**Study material**
==================================================
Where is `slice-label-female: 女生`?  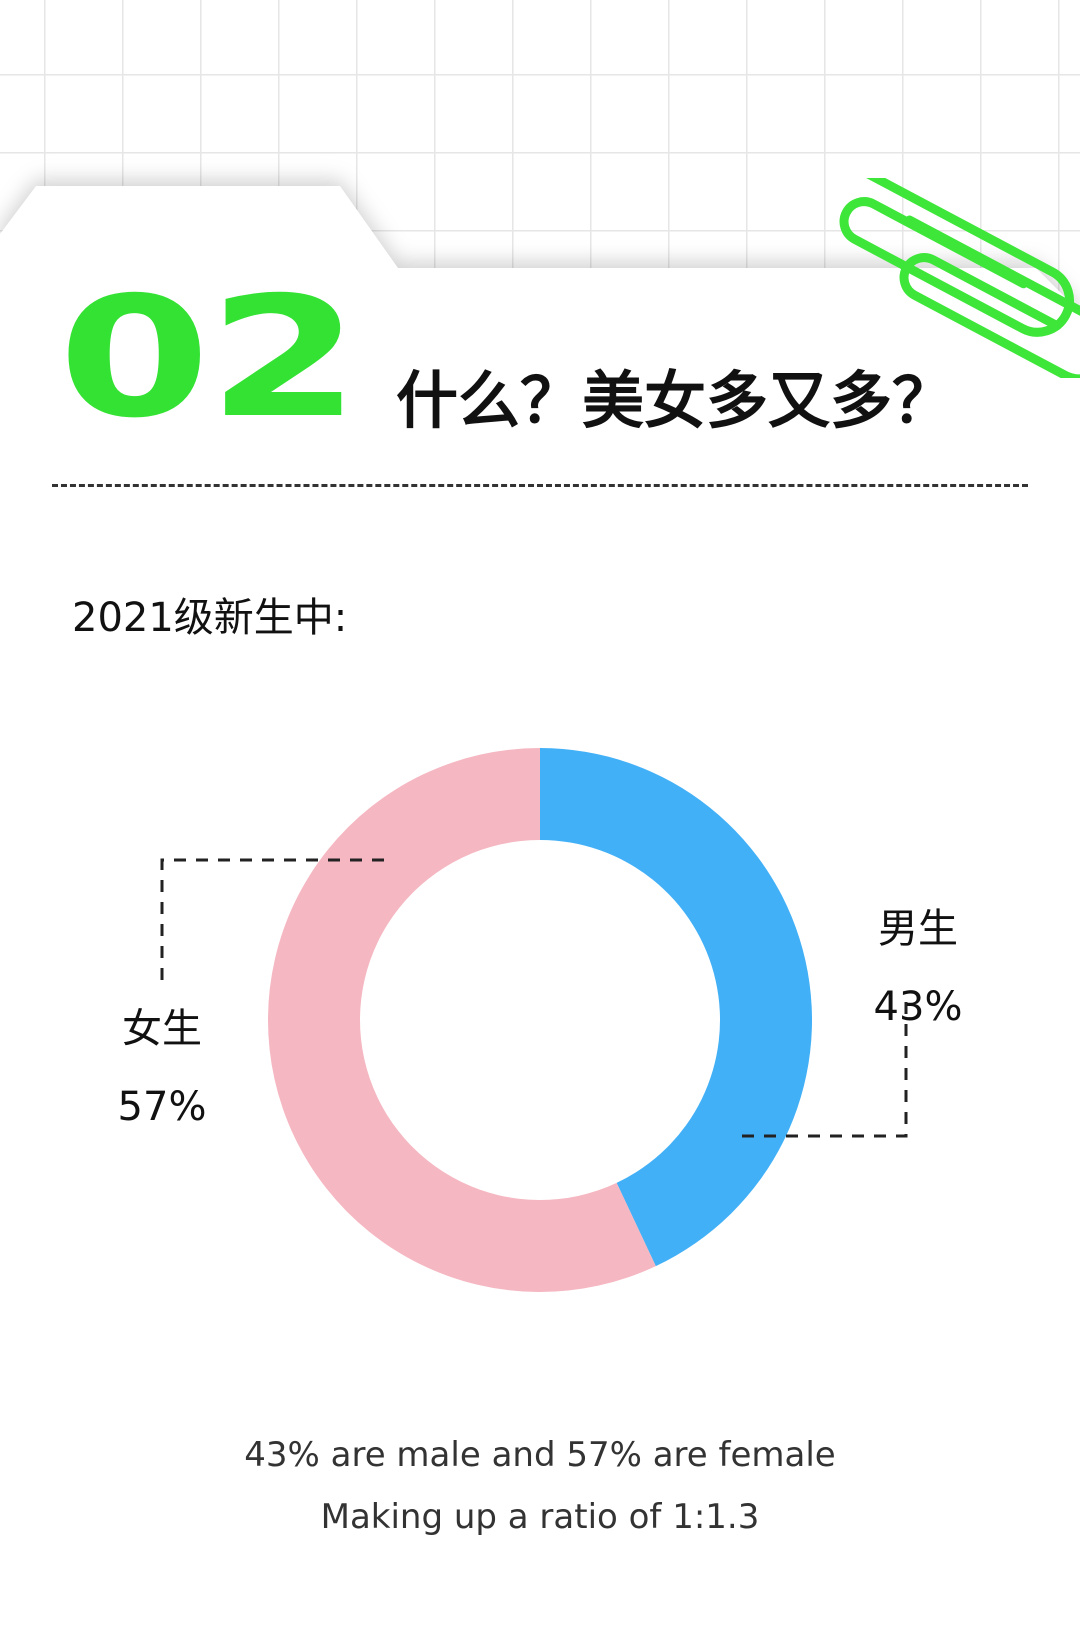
==================================================
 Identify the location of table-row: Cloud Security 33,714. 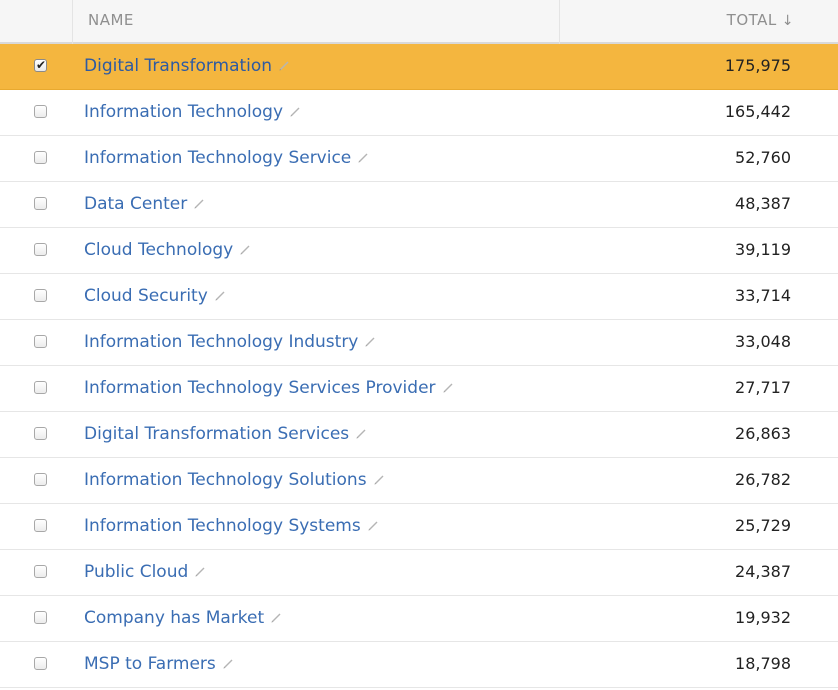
==================================================
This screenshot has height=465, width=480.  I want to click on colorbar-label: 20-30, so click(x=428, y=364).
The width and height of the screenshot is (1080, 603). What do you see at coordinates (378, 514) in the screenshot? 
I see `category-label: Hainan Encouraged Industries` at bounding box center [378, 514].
==================================================
**Assignment**
Locate every line in the material that contains the string "width", treating uppercase and lowercase as different, and copy each of those lines in full.

**The answer**
This screenshot has height=465, width=480.  I want to click on colorbar-label: 20-30, so click(x=428, y=364).
The width and height of the screenshot is (1080, 603). What do you see at coordinates (378, 514) in the screenshot? 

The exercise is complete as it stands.